Frage: Befürchten Sie nach dem Ausstieg Ihres Unternehmens einen Dominoeffekt für andere Hersteller in der Formel 1?
Theissen: Wir haben zuletzt am Wochenende beim Rennen in Budapest gesprochen. Ich habe nicht den Eindruck gewonnen, dass ähnliche Entscheidungen bei anderen Herstellern anstehen.
Frage: Stehen denn jetzt im Rahmen der Kooperationsvereinbarungen in der Teamvereinigung FOTA wegen des Ausstiegs Strafzahlungen an die verbliebenen Hersteller an? Es war von Beträgen bis zu 200 Millionen Dollar die Rede...?
Theissen: Nein.
Frage: Warum nicht?
Theissen: Weil sie nie vereinbart waren.
Frage: Was passiert mit den Fahrern Nick Heidfeld und Robert Kubica?
Theissen: Sie werden so enttäuscht sein wie die Teammitglieder. Aber die beiden sind blitzartige Entscheidungen gewöhnt.
Frage: Wie sehr trifft Sie die Entscheidung persönlich?
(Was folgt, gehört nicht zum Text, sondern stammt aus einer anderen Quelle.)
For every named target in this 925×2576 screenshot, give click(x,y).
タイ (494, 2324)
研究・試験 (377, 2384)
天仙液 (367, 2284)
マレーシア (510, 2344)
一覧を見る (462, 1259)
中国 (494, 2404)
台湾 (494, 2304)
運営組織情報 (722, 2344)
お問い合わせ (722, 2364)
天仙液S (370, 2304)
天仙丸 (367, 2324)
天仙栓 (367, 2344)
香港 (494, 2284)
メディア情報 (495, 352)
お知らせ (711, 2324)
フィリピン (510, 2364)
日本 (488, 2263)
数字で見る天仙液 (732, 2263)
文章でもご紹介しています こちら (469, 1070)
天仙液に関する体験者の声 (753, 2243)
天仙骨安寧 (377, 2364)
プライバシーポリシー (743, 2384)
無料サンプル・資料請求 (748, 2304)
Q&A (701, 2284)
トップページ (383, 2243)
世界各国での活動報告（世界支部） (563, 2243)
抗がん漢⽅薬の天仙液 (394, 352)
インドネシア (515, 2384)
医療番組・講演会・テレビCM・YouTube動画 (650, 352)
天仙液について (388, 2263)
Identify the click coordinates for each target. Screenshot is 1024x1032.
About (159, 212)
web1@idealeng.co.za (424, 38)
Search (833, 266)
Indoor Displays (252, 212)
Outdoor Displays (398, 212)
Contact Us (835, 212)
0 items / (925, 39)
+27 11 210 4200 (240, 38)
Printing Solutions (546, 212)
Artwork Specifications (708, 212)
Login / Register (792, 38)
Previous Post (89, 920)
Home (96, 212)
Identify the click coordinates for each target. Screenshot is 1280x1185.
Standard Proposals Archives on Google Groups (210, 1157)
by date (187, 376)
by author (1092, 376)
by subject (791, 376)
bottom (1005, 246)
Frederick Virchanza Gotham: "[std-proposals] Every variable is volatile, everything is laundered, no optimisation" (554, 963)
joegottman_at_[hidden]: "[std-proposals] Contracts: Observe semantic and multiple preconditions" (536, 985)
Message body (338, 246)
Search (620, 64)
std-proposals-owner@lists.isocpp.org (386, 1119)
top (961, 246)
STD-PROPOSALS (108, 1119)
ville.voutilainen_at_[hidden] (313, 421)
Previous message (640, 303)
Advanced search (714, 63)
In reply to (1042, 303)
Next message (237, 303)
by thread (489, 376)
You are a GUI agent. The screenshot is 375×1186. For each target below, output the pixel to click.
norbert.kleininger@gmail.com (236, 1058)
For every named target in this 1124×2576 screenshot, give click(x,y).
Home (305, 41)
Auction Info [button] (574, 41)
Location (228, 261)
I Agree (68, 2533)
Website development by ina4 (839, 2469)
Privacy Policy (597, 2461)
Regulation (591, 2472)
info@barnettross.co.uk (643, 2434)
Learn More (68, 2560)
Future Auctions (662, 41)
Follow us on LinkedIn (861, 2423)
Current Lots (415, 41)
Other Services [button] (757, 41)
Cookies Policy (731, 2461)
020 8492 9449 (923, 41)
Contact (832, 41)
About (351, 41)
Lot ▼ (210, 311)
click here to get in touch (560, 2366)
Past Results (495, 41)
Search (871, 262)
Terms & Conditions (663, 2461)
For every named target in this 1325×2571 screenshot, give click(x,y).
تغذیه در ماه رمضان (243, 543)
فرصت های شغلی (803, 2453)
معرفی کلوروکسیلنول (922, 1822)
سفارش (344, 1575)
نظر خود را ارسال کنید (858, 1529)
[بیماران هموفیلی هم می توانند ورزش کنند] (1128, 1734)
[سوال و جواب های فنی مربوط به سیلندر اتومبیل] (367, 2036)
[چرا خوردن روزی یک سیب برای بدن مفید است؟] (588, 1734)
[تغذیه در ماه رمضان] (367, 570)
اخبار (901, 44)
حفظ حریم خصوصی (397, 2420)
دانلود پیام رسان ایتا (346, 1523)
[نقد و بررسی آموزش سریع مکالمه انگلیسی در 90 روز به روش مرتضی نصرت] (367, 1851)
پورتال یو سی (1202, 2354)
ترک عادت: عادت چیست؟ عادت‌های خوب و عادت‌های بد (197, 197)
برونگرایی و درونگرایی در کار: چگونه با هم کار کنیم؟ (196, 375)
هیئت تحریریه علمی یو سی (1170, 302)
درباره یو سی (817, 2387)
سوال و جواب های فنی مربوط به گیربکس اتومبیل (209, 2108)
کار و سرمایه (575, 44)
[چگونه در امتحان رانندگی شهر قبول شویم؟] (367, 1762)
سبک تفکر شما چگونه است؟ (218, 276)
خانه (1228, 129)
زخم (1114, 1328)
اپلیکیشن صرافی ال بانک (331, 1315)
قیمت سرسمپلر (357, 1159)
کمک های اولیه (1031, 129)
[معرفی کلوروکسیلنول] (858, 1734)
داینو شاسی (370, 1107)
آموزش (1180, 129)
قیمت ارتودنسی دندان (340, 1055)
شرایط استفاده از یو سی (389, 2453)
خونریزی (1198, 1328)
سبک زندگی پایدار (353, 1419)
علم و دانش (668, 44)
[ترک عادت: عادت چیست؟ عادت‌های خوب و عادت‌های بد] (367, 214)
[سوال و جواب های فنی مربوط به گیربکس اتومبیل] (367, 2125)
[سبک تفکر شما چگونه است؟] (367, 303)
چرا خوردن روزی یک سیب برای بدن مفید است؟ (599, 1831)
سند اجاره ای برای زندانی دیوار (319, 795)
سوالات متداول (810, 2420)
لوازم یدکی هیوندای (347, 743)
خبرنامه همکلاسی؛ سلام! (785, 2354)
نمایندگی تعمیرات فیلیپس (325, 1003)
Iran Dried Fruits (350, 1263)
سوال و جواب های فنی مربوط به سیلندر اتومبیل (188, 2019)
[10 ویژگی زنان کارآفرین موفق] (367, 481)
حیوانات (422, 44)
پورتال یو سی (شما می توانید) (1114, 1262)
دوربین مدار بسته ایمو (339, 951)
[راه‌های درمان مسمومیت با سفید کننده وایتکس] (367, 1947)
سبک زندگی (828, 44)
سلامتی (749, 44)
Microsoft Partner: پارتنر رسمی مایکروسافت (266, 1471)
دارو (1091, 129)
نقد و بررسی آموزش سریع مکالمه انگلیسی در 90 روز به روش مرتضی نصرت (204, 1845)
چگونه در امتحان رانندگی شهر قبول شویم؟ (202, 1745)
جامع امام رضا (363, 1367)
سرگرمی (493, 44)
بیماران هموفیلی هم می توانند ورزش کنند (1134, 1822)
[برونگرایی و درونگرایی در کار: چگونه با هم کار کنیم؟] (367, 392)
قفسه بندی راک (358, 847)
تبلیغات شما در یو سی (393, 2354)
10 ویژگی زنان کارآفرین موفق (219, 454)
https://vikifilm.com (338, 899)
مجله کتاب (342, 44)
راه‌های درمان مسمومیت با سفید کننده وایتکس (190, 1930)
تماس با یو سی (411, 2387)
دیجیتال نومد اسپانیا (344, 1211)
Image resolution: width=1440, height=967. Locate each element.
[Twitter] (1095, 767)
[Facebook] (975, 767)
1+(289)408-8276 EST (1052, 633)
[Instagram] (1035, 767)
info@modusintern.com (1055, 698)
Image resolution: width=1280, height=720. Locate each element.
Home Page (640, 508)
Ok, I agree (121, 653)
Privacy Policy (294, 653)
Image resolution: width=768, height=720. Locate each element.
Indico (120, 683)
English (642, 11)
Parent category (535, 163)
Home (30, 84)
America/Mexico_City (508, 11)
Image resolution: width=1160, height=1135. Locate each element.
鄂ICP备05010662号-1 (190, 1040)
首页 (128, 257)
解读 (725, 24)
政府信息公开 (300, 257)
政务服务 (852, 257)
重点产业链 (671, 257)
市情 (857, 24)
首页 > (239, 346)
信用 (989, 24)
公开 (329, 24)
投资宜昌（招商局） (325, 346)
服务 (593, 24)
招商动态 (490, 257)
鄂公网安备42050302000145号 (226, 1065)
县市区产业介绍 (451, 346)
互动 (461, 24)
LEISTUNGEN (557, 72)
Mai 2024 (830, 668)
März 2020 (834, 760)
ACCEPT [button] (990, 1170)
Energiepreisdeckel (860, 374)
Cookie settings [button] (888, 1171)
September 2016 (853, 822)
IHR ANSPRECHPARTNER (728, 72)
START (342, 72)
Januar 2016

Theissen: Ich bin persönlich natürlich enttäuscht. Aber die zehn Jahre in der Formel 1 waren eine phantastische Zeit. Eine tolle Herausforderung und eine Superaufgabe. Als ich angetreten bin, wusste ich, dass ich nicht immer alle Fäden in der Hand haben werde. Aber es war eine tolle Zeit, die ich nicht missen möchte. Und sie war auch für BMW und das Team toll.
Frage: Wie sehen Sie Ihre persönliche Zukunft bei BMW?
Theissen: Da machen Sie sich mal keine Sorgen. Ich kümmere mich darum, was aus dem Team wird, dann sehen wir weiter.
Frage: BMW will auch in Zukunft im Motorsport präsent sein. Gehört auch der Einstieg in die DTM zu den Optionen?
Theissen: Wir sind mit den Entwicklungen in der WTCC nicht zufrieden und in Gesprächen mit der FIA. Wir werden auch in Zukunft im Tourenwagensport präsent sein. Dabei können wir uns auch andere künftige Engagements vorstellen, die derzeit aber noch nicht spruchreif sind.